Это новое искусство изображения жизни в ее незаметных переходах и во всей многогранности оттенков (важны здесь именно переходы и оттенки, ибо сопоставление «крайних» красок наиболее последовательно осуществила ренессансная поэзия) рождает, естественно, новое качество самой художественной речи. В романе речь повествователя словно очищена от какого-либо резко выраженного эстетического колорита. Речь Прево в этом смысле удивительно «нейтральна» в сравнении с предшествующей литературой. Это почти деловая, ничем не прикрашенная речь точного рассказа. Но именно такая речь во многом создает специфическое обаяние романа и определяет лишь ему присущие художественные возможности.

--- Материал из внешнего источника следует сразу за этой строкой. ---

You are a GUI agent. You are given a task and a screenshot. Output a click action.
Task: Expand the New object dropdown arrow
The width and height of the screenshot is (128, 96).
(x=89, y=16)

В поэзии, которая всегда была либо героической, трагедийной, патетической, идиллической, элегической, либо сатирической, комедийной, саркастической, фарсовой, юмористической и т. п., либо, наконец, соединяла крайности, — языковая материя произведения скрашена определенным, ясным и интенсивным цветом. Богатая система тропов и стилистических фигур воздвигает перед нами вполне определенный и самодовлеющий художественный мир. Это типично и для лишенных стихотворной формы античных и средневековых повестей. Между тем в романе нагнетание эстетически определенных речевых элементов и построений сделало бы попросту невозможным изображение тех незаметных переходов и оттенков, того неуловимого движения и изменчивости, того зыбкого трепета красок, которые определяют специфическую поэзию искусства прозы. Только уловив эту скрытую, тайную и ломкую «жизнь», роман может сбросить, преодолеть мелочную или грубую прозаическую форму. Но схватить бытие и сознание в их тонких, незаметных переходах и оттенках и в их зыбком, мгновенно изменяющемся протекании можно лишь с помощью точных, объективных и прозрачных образных средств. В романе очень ограниченную роль играют различные виды тропов — обычно они употребляются здесь не более или даже менее широко, чем в обычной разговорной речи. Сам стиль речи романа приближается к манере делового описания явлений и событий в мемуарах или хрониках. Тот факт, что подавляющее большинство романов до второй трети XIX века написано в виде автобиографического рассказа, дневника, мемуаров, переписки или записи диалога, имеет огромное значение. Обращение к этим «нехудожественным» формам становится необходимой школой нового искусства прозы.
Все это с достаточной зрелостью — хотя и в значительной мере неосознанно — воплотилось в книге Прево. Совершенно прозаическая, стремящаяся лишь к точной передаче фактов и переживаний образность, сухая, словно протокольная, речь рассказчика только и дают возможность воссоздать все тончайшие оттенки и движения совершающегося. И эта объективная точность, этот тщательный, почти научный анализ щедро вознаграждаются: повествование словно схватывает за крылья неуловимую «синюю птицу» — внутренний живой трепет повседневного человеческого существования.
В. Р. Гриб хорошо сказал, что в романе Прево восхищает «органическое сочетание кристальной ясности образов и радужной их изменчивости, геометрической уравновешенности композиции и трепетной зыбкости красок, рассудочности и мягкого лиризма». Но трудно согласиться, что все эти черты составляют прежде всего «неповторимое своеобразие художественной манеры Прево». Справедливо, что у Прево данные особенности выступают в наиболее обнаженном и беспримесном виде. Но едва ли можно отрицать, что то же единство противоположных, казалось бы, черт так или иначе свойственно роману вообще. Оно ослабляется или даже отчасти нарушается лишь в специфической сфере романтического романа, сближающегося с поэмой, романа исторического (например, у Гюго) или в столь же своеобразном ответвлении юмористического и сатирического романа. Но эти промежуточные, сложные формы не должны заслонять для нас главного.